__Task material__.
☆ ☆ ☆ ☆ ☆

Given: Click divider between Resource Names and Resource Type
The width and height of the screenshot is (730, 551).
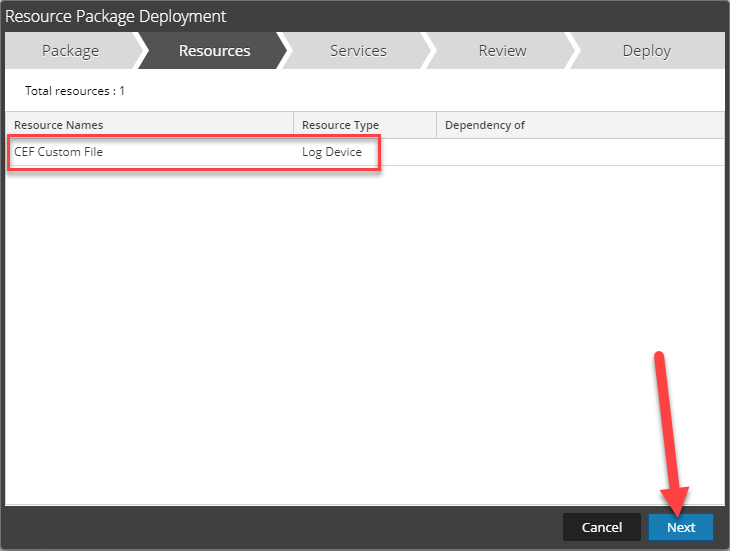Looking at the screenshot, I should point(294,125).
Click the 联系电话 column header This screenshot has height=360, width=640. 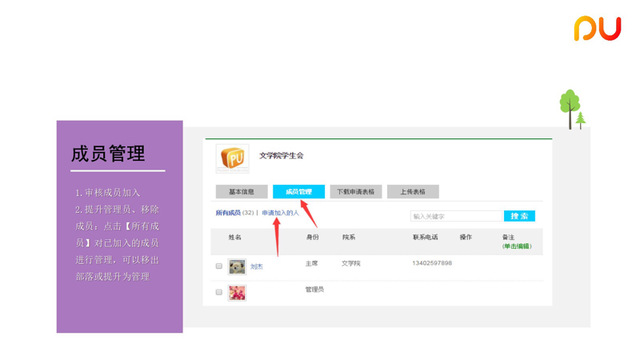[425, 237]
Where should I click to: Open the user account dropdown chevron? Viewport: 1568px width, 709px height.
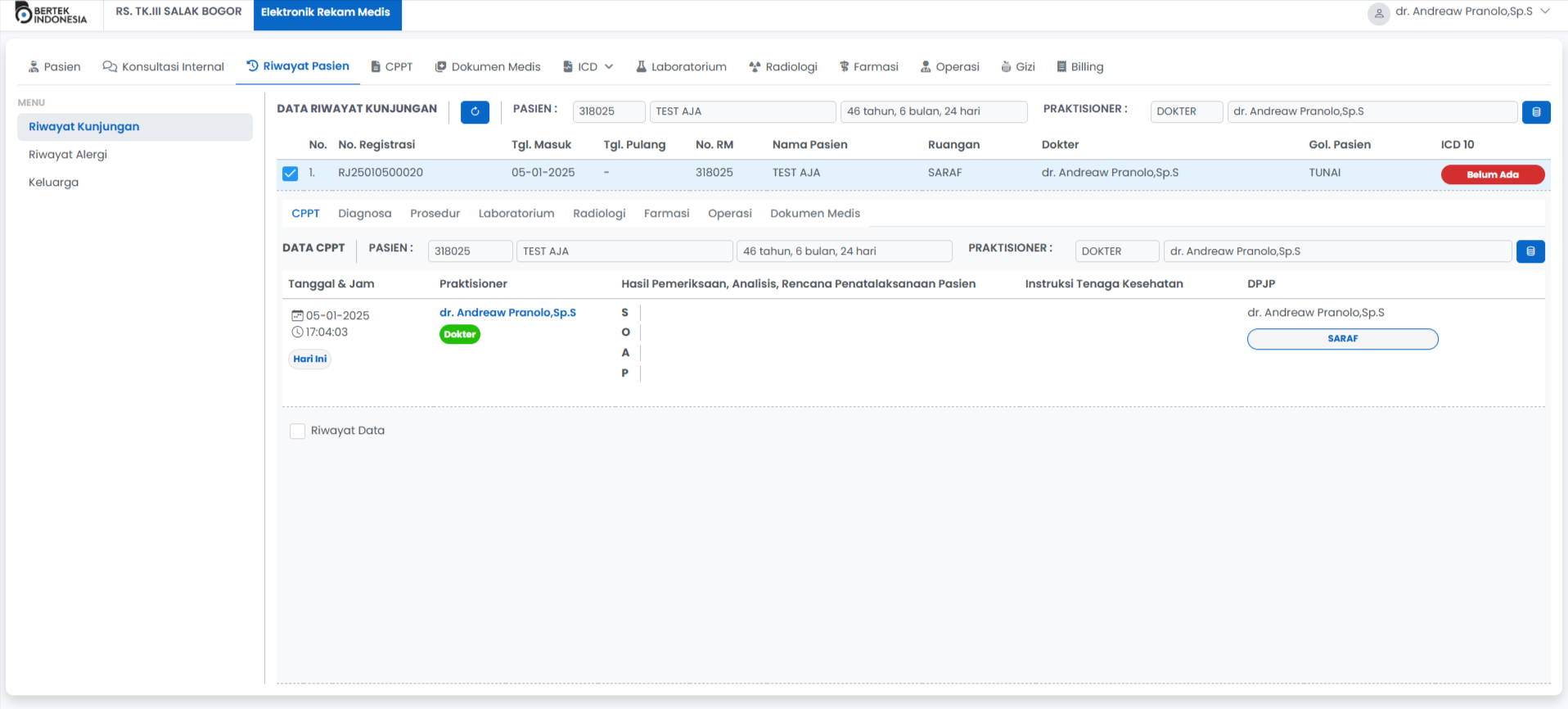[x=1545, y=11]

☆ ☆ ☆ ☆ ☆

__Work instruction__.
Please retype exactly the lines from the line containing "Where should I" through the final line of the records above, inclusive, leaving out any pictures.

__Answer to the problem__.
Where should I click to: Open the user account dropdown chevron? Viewport: 1568px width, 709px height.
[x=1545, y=11]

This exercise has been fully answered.